ЗАДАЧА
Дословно перепишите из фрагмента документа ниже всё, что стоит между словами «Следующий серьёзный раскол» и «два десятка лет.», включая сами эти слова.

Кроме того, в советское время существовали диссиденты в рамках православной Церкви, возмущённые прислужничеством церковных иерархов большевистской власти. Они создали так называемую катакомбную (подпольную) Церковь. Во всех этих ересях состояло не так уж много верующих. Но они были…

Следующий серьёзный раскол после старообрядческого возник в русском духовенстве в результате церковной реформы Петра I. Вернувшись из своего Великого посольства в Европу, Пётр ликвидировал в России патриаршество. И на его место поставил во главе церковной власти священный синод, нечто вроде министерства по делам церкви, таким образом лишив церковь независимости от царя. Начался так называемый синодальный период в истории русской православной Церкви, который длился не много не мало 200 лет вплоть до осени 1917 года¸ когда благодаря либерализму новой русской власти у Церкви открылась возможность восстановления патриаршества и был избран на патриарший престол митрополит Белавин, ставший патриархом Тихоном. Патриаршество просуществовало несколько месяцев и было ликвидировано большевиками на долгих два десятка лет.

ПРЕДСТАВЛЕННЫЕ ДАННЫЕ
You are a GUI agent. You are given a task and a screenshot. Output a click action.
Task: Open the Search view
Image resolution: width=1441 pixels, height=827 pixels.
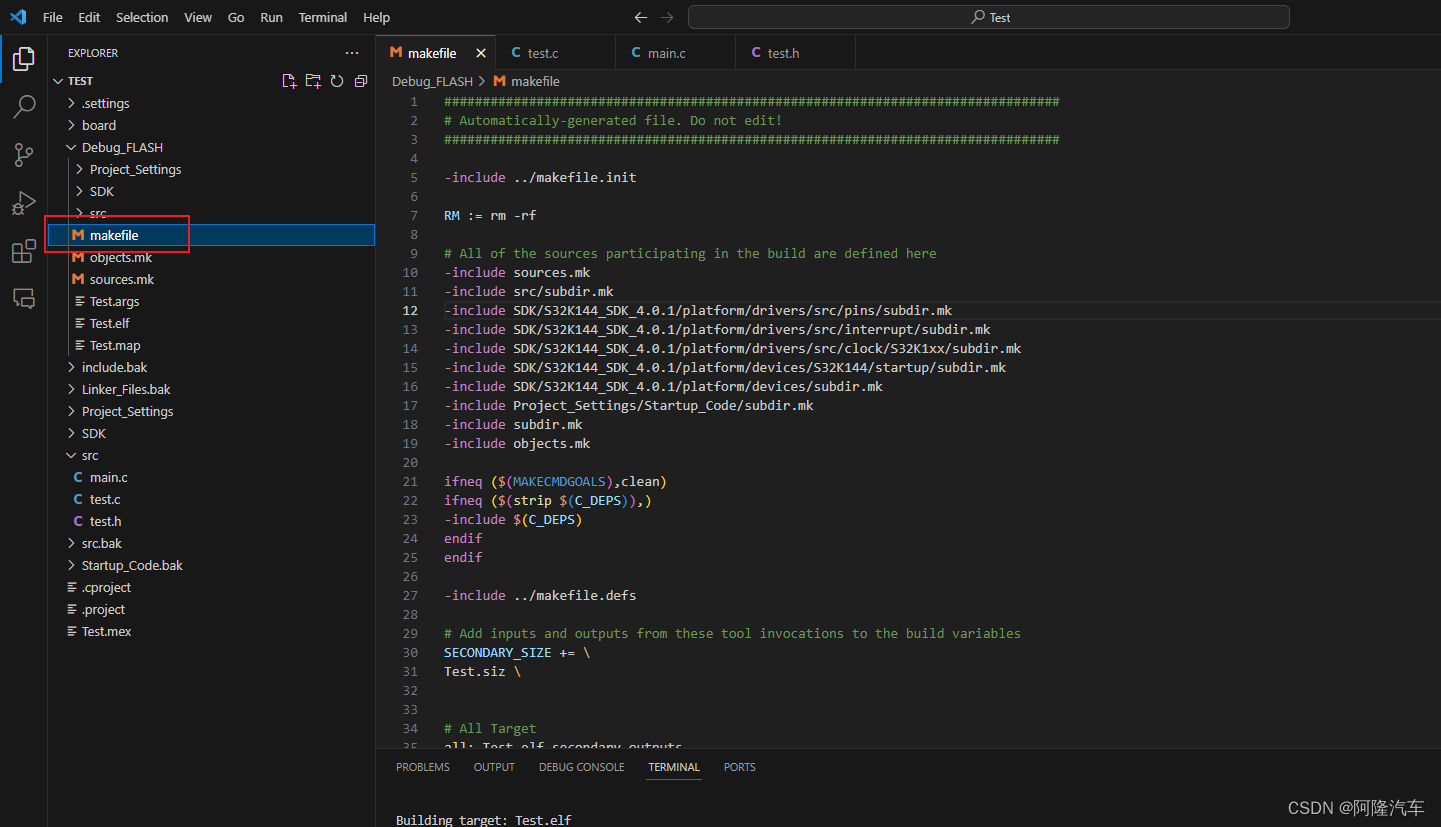(23, 106)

РЕШЕНИЕ
Следующий серьёзный раскол после старообрядческого возник в русском духовенстве в результате церковной реформы Петра I. Вернувшись из своего Великого посольства в Европу, Пётр ликвидировал в России патриаршество. И на его место поставил во главе церковной власти священный синод, нечто вроде министерства по делам церкви, таким образом лишив церковь независимости от царя. Начался так называемый синодальный период в истории русской православной Церкви, который длился не много не мало 200 лет вплоть до осени 1917 года¸ когда благодаря либерализму новой русской власти у Церкви открылась возможность восстановления патриаршества и был избран на патриарший престол митрополит Белавин, ставший патриархом Тихоном. Патриаршество просуществовало несколько месяцев и было ликвидировано большевиками на долгих два десятка лет.